ILLUSIONS MAKING SENSE OF ILLUSIONS An essay by Mohsin Hamid In 2009, after two decades spent mostly in London and on the Atlantic coast of the United States, I moved back to Pakistan to write my third novel. I'd often visited my birth city of Lahore in the interim, sometimes for six months or even a year, but always with a fixed departure date in mind. This return, though, was different. I came with no plans to leave.
Pakistan is frequently thought of as a place apart: unique, violent, troubled. And it is. But it also a piece of a whole: a world knitting itself together, an Asia being transformed. I re-entered life in Lahore to find pits being dug for office towers, a surfeit of cell-phone masts and shopping malls, proliferating traffic jams and commuter-hour radio shows. I visited Delhi, Bombay, Dubai, Bangkok and observed the same. I saw an East becoming more like the West, or rather a planet where such sweeping distinctions were dissolving.
And much else seemed to be dissolving. Old ways of doing things. Neighborhoods. A stampede for wealth was underway, pulled along by televised lives of previously unimagined opulence, beaten from behind by the switch of crushing poverty. Money was becoming religion; religion was becoming politics. Spirituality, it seemed, could wait.
But death does not wait. To be human is to know ever-present mortality. And so we ache. Our selves ache. Dashing forward together, we recognize we will be plucked away, alone. In the face of this, as Asia rises, as the pursuit of money becomes paramount, as past repositories of solace are drained of meaning, what, if anything, can a novel do?

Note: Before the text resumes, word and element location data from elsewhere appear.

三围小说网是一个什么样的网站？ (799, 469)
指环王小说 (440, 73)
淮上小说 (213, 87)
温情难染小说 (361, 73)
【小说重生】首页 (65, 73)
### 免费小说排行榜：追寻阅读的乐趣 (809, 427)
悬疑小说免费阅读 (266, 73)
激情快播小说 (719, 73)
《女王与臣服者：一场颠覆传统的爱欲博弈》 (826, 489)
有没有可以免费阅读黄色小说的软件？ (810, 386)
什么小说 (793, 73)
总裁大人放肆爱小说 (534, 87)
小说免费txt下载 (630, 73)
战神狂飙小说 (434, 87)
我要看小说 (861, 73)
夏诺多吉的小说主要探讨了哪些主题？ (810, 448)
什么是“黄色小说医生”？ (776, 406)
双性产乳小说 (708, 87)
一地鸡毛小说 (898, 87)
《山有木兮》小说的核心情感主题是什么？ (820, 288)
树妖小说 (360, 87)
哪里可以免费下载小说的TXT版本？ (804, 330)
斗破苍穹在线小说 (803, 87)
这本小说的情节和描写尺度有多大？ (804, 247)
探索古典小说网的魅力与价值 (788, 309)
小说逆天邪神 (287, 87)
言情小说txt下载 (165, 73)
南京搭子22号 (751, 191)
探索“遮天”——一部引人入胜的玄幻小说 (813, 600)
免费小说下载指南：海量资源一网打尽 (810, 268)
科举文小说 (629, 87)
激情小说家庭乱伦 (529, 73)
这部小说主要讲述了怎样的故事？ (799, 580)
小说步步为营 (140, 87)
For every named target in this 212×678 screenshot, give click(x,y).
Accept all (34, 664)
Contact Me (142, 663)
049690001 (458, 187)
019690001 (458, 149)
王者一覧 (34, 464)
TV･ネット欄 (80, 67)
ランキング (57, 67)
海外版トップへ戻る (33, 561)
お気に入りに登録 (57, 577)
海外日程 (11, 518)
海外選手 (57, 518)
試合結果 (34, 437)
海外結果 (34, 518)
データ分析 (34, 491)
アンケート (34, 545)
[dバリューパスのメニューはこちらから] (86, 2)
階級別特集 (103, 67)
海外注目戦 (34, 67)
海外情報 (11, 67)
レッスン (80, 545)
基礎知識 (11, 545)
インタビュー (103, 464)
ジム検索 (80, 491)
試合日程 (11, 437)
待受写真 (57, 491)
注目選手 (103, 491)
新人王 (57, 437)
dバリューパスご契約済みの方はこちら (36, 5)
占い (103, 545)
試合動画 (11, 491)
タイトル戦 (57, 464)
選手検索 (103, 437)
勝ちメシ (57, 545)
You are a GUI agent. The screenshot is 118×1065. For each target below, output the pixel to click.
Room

Modern science increasingly suggests that what we think of as the self is an illusion. "You" are in actuality a bundle of neural processes, most of them unconscious. Yet you need the illusion of a self. And you create it with stories. With stories about who you are, and stories about your surroundings.
Some of these stories may be novels. And some of these novels may play, as the novel I was writing began to do, with notions of self-help, with notions of self-transcendence, which is to say with love and with death. For novels are illusions trying to make sense of illusions, stories trying to make sense of stories. Novels, in other words, are ourselves.